The search by content.version field returns no results and when querying a float molecular weight (chemistry.molecular_weight:58.1222) is gives me no results too.

This leaves me with 3/20 tests failing.

InChI generator.
InChI is uniquely identifying a chemical structure. That is why it is a good idea to have InChI's for all the analyzed chemical files, where possible. OpenBabel can convert any recognised format to InChI strings. I made a working example to see if it is easy and fast enough to generate InChI's in a Strigi streamanalyzer. It is called inchi-generator and it works for valid CML2 files only. I had to buffer the contents of the Strigi stream to pass it to OpenBabel convertor, but I feel there could be a more elegant solution, since OpenBabel works with streams as well, they are just not compatible with Strigi streams.

Linking to OpenBabel.
I had very strange problems with unresolved symbols in OpenBabel format plugins until
Geoffrey helped me. It's all about plugins! Strigi loads streamanalyzers with dlopen() on Linux and so does libopenbabel when it needs a format plugin. The solution was simple, to add RTLD_GLOBAL to code which loads libopenbabel. Since libopenbabel is linked to inchi-generator RTLD_GLOBAL had to be added to Strigi loader. I wonder if it can cause problems to other analyzers. Another solution would be to load libopenbabel from inchi-generator in runtime.
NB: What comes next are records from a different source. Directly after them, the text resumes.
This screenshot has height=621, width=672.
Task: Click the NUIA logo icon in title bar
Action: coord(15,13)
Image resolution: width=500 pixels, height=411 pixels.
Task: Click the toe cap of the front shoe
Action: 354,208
Openbabel 2.1 (SVN) Debian packages
The FindOpenBabel2.cmake script by Carsten is used in KOpenBabel, Kalzium and now in kfile-chemical. It requires --atleast-version=2.1.0. In Debian unstable you can only find version 2.0.2. Michael Banck, Debian maintainer, provides build rules in debichem repository. I do not know what could be the reason for the new version not to be available in SID. Probably it's related to the patches to provide a better version abstraction, e.g. to have two OpenBabel versions installed at the same time.
Anyway, as OB 2.1 is a requirement and can be packaged, I have put the x86 Debian libinchi, libopenbabel and openbabel packages here http://neksa.net/debian/.
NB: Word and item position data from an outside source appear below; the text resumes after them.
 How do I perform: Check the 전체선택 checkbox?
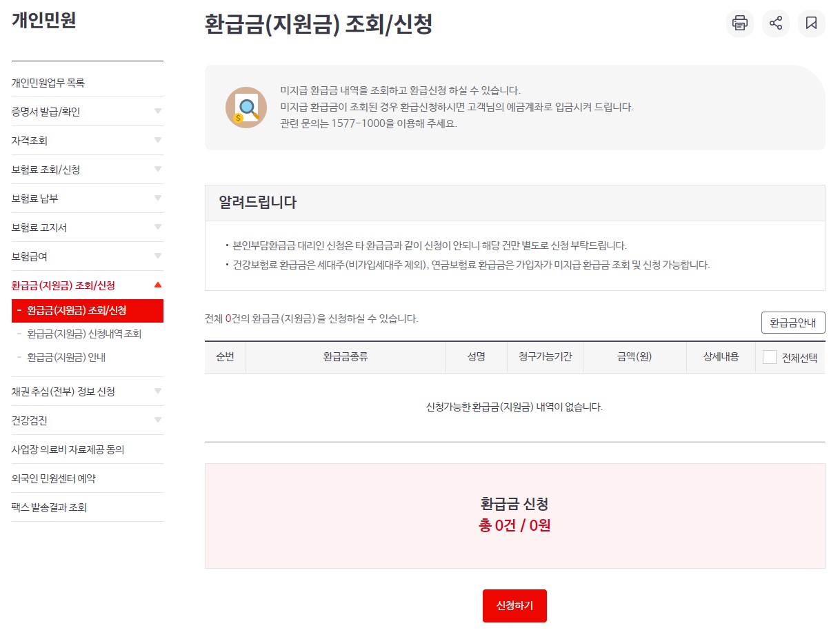[769, 357]
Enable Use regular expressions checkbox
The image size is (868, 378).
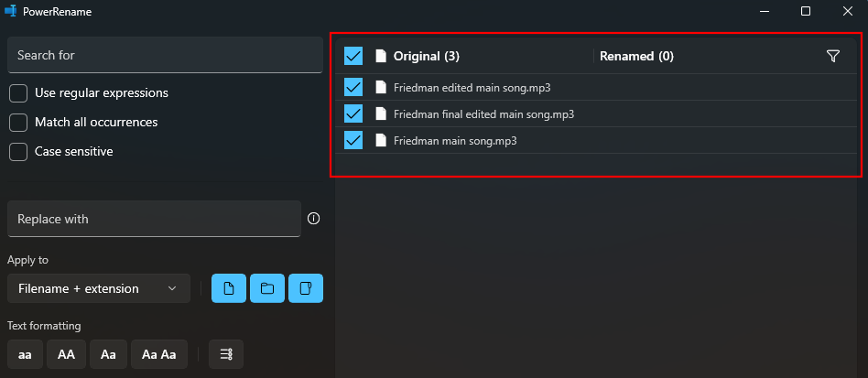18,93
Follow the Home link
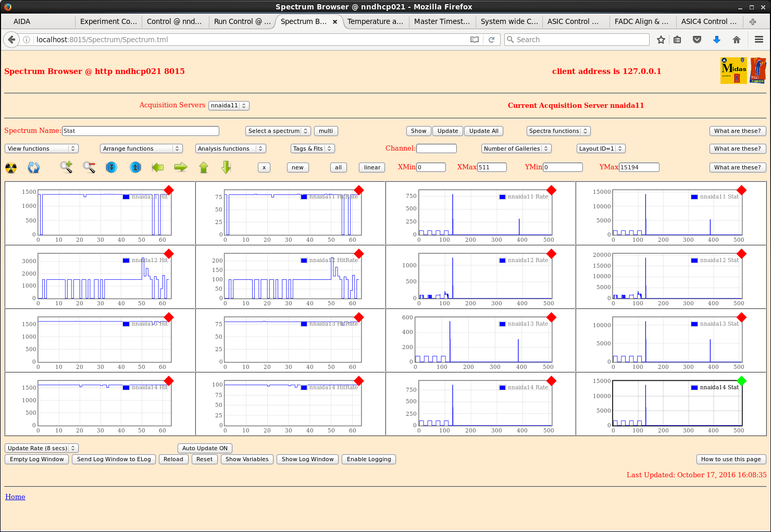 (15, 497)
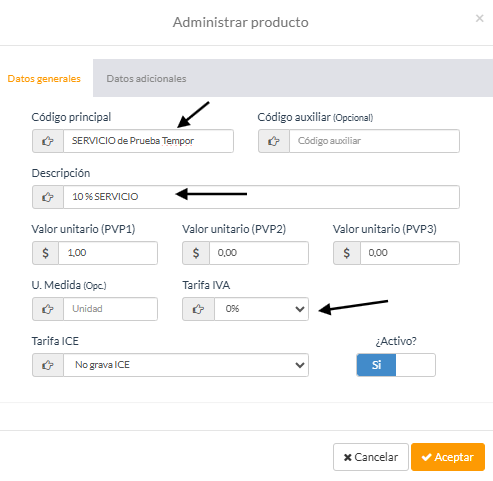This screenshot has width=493, height=481.
Task: Click hand icon beside Tarifa ICE dropdown
Action: click(48, 365)
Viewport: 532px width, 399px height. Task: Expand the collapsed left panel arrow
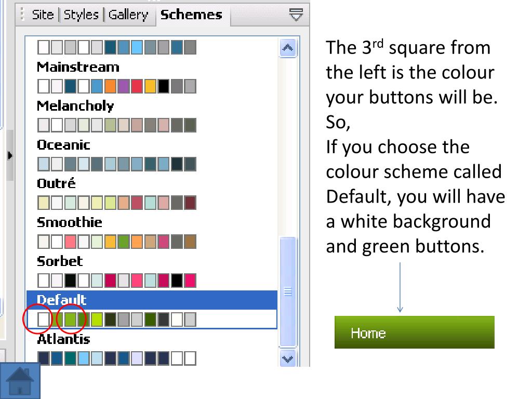click(10, 156)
Strigi chemical fieldproperties.
Talking to Phreedom in the very beginning of my project, I thought that the chemical fildproperties should represent the minimal set of metadata attributes, but in practice, taking into account the variety of chemical formats, it is hard to define the list once and for all. That is why I have added few other chemistry.fieldproperties. Among these are IUPAC Name, PubChem Compound ID, experimental method of structure elucidation, some physicochemical properties which are to my mind most queried in PDB and few more statistical counters. We better remove some unused properties later rather than keep of storing the metadata which could be extracted.

Further steps.
The test suite has to be expanded to cover all the formats currently existing in kfile-chemical. The analyzers need to be fixed to match current Strigi ontology. This could be done during this week.

Openbabel integration requires more attention, since there is no "magic" MIME detection. I will try to employ Chemical MIME patterns to do the detection. InChI generation is only possible if we know the source format. Strigi is stream-based, hence we can not look at the file extension in streamanalyzers.
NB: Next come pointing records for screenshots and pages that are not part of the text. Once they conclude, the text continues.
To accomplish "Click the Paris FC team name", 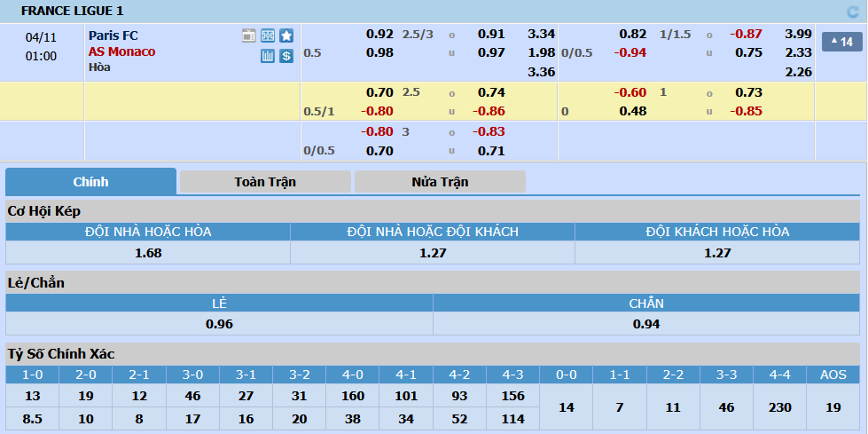I will coord(113,36).
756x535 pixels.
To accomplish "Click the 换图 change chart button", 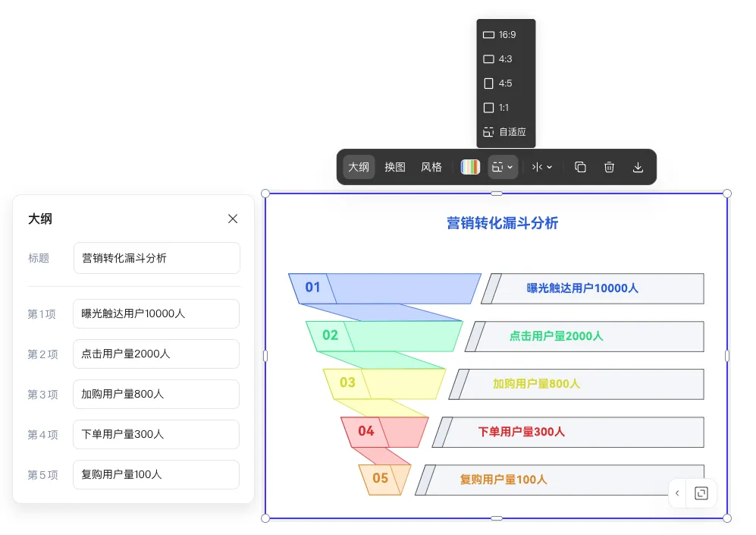I will click(395, 167).
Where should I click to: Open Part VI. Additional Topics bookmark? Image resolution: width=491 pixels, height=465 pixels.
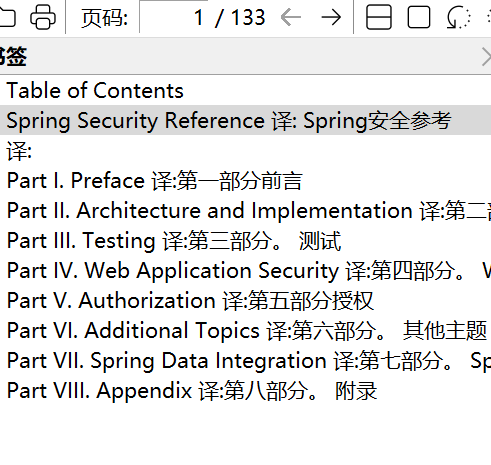[247, 331]
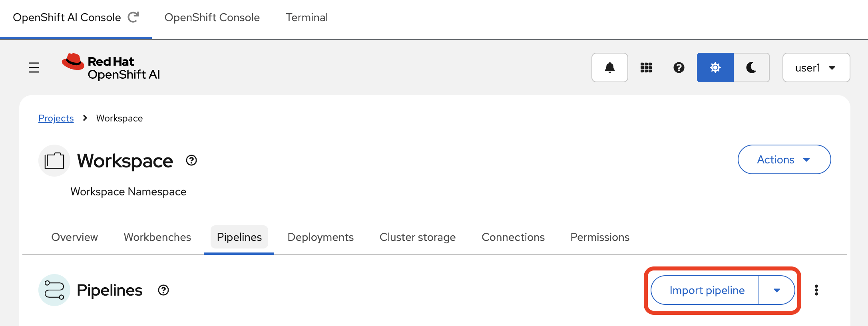Open the navigation hamburger menu

34,68
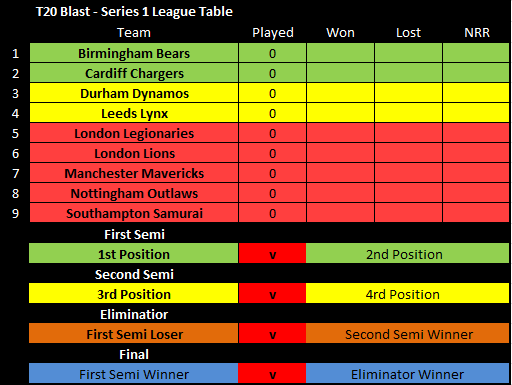Select the Birmingham Bears team cell
This screenshot has width=512, height=385.
pos(134,53)
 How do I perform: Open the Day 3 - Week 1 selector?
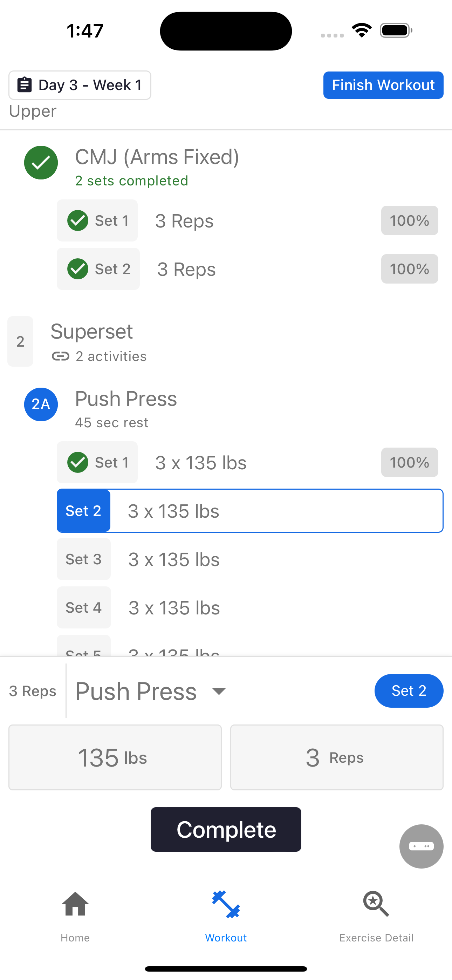point(80,85)
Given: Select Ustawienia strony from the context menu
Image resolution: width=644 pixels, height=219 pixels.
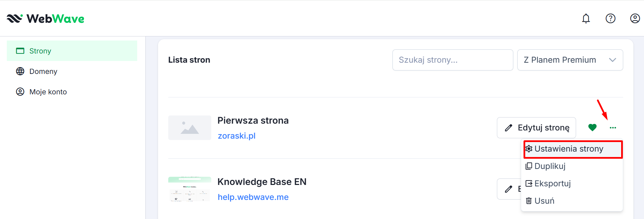Looking at the screenshot, I should pyautogui.click(x=569, y=149).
And of course, and eye candy, a GUI chemical search tool is one of my deliverables.

I would also love to spend some time on Strigi, perhaps Jos will find the kfile-chemical testsuite good for testing the built-in analyzers.

Offtopic.
July 18th -- 25th I will be attending the annual conference of the Society for Computational Biology (ISCB) and the satellite meetings. This time in Vienna, Austria. If you happen to be there at the same time please contact me.

19-20 : 3DSig Structural Bioinformatics and Computational Biophysics meeting.
21 : 3-rd ISCB Student Council Symposium
21-25 : ISMB/ECCB conferences.

My submission has been accepted, so I will be presenting some of the results of my CUBIC project.

One good news from CUBIC. Thanks to the project, my final grade is now A = First Class Honours. I hope this will improve my chance to get a nice place for the PhD.